Small variations in DNA sequence can alter an organism’s response to the environment or susceptibility to disease. Interpreting the impact of genome sequence variation remains a research challenge. Non-coding variants that lie outside of protein-coding regions are particularly difficult to interpret because of the diversity of molecular consequences.
The Google DeepMind team behind Nobel Prize winning AlphaFold has now published AlphaGenome, a DNA sequence model that advances regulatory variant-effect prediction to understand genome function, in Nature.
AlphaGenome’s applications include the identification of new therapeutic targets and design of synthetic DNA with specific regulatory function. The authors state that AlphaGenome is particularly suitable for studying rare variants with potentially large effects, such as those causing rare Mendelian disorders.
“Determining the relevance of different non-coding variants can be extremely challenging, particularly to do at scale,” said Marc Mansour, PhD, a professor at University of College London who focuses on hematological malignancies. “This tool will provide a crucial piece of the puzzle, allowing us to make better connections to understand diseases like cancer.”
AlphaGenome takes a long DNA sequence, up to one million base pairs, as input, and predicts thousands of molecular properties characterizing regulatory activity, including locations of where genes begin and end in different cell types and tissues, splicing sites, RNA production, and DNA accessibility.
This long sequence context is crucial to cover regions that are regulated by distant genes. Previous models had to trade off sequence length and resolution, which limited the range of modalities that could be modeled.
In efficiency, AlphaGenome is reported to score the impact of a genetic variant on a range of molecular properties in one second by comparing predictions of mutated and unmutated sequences.

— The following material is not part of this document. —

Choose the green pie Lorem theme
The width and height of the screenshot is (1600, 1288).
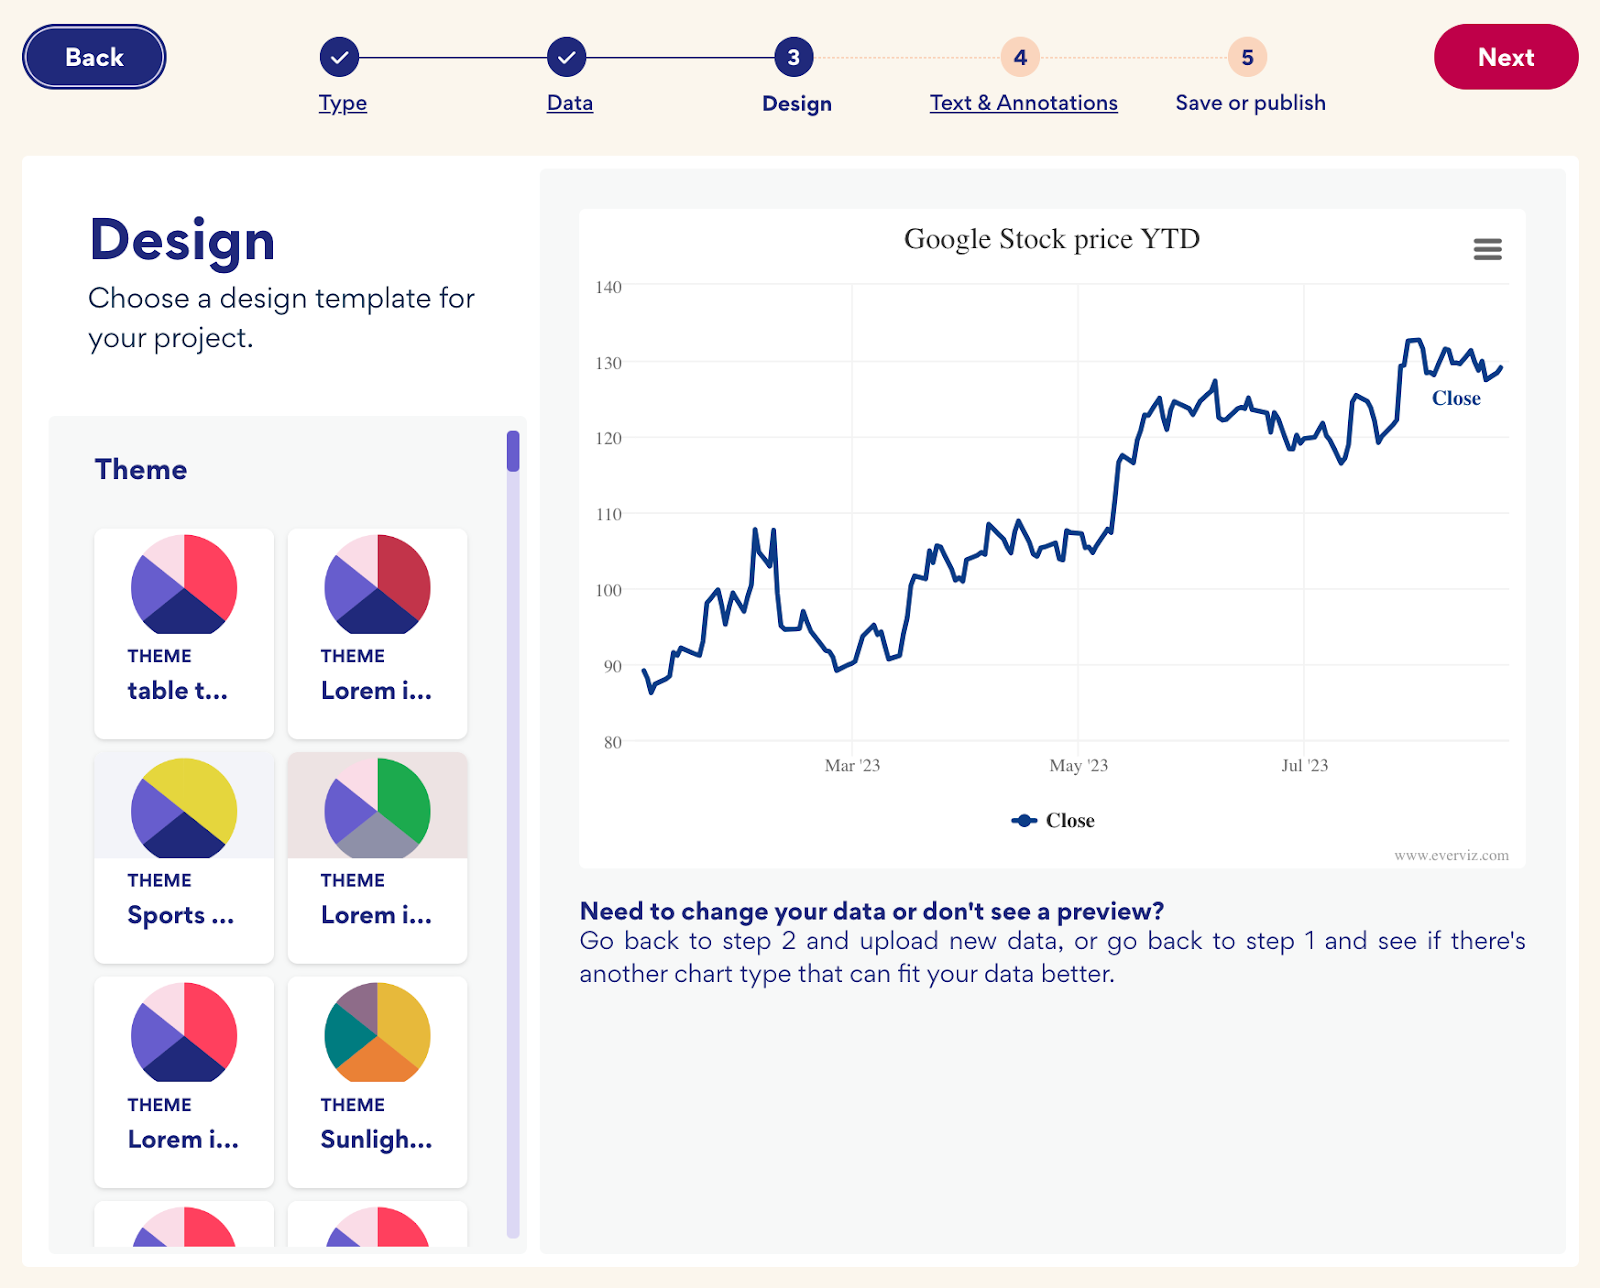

Many rare genetic diseases, such as spinal muscular atrophy and some forms of cystic fibrosis, can be caused by errors in RNA splicing. Notably, AlphaGenome can explicitly model the location and expression level of these junctions directly from sequence, offering deeper insights about the consequences of genetic variants on RNA splicing.
“For the first time, we have a single model that unifies long-range context, base-level precision and state-of-the-art performance across a whole spectrum of genomic tasks,” said Caleb Lareau, PhD, principal investigator at Memorial Sloan Kettering Cancer Center.
Training data was sourced from large public consortia including ENCODE, GTEX, 4D Nucleome and FANTOM5, which experimentally measured gene regulation properties across hundreds of human and mouse cell types and tissues.
In future work, the authors note that accurately capturing the influence of regulatory elements at large distances, such as those that are 100,000 DNA letters away, remains a limitation for AlphaGenome. Another priority is to improve the model’s ability to capture cell and tissue-specific patterns.
Additionally, AlphaGenome characterizes the performance on individual genetic variants and has not been validated for personal genome prediction. Additionally, while AlphaGenome predicts molecular outcomes, how genetic variations lead to complex traits or diseases involve broader biological processes, such as developmental and environmental factors, that are beyond the direct scope of the model.
DeepMind has made AlphaGenome available for non-commercial research.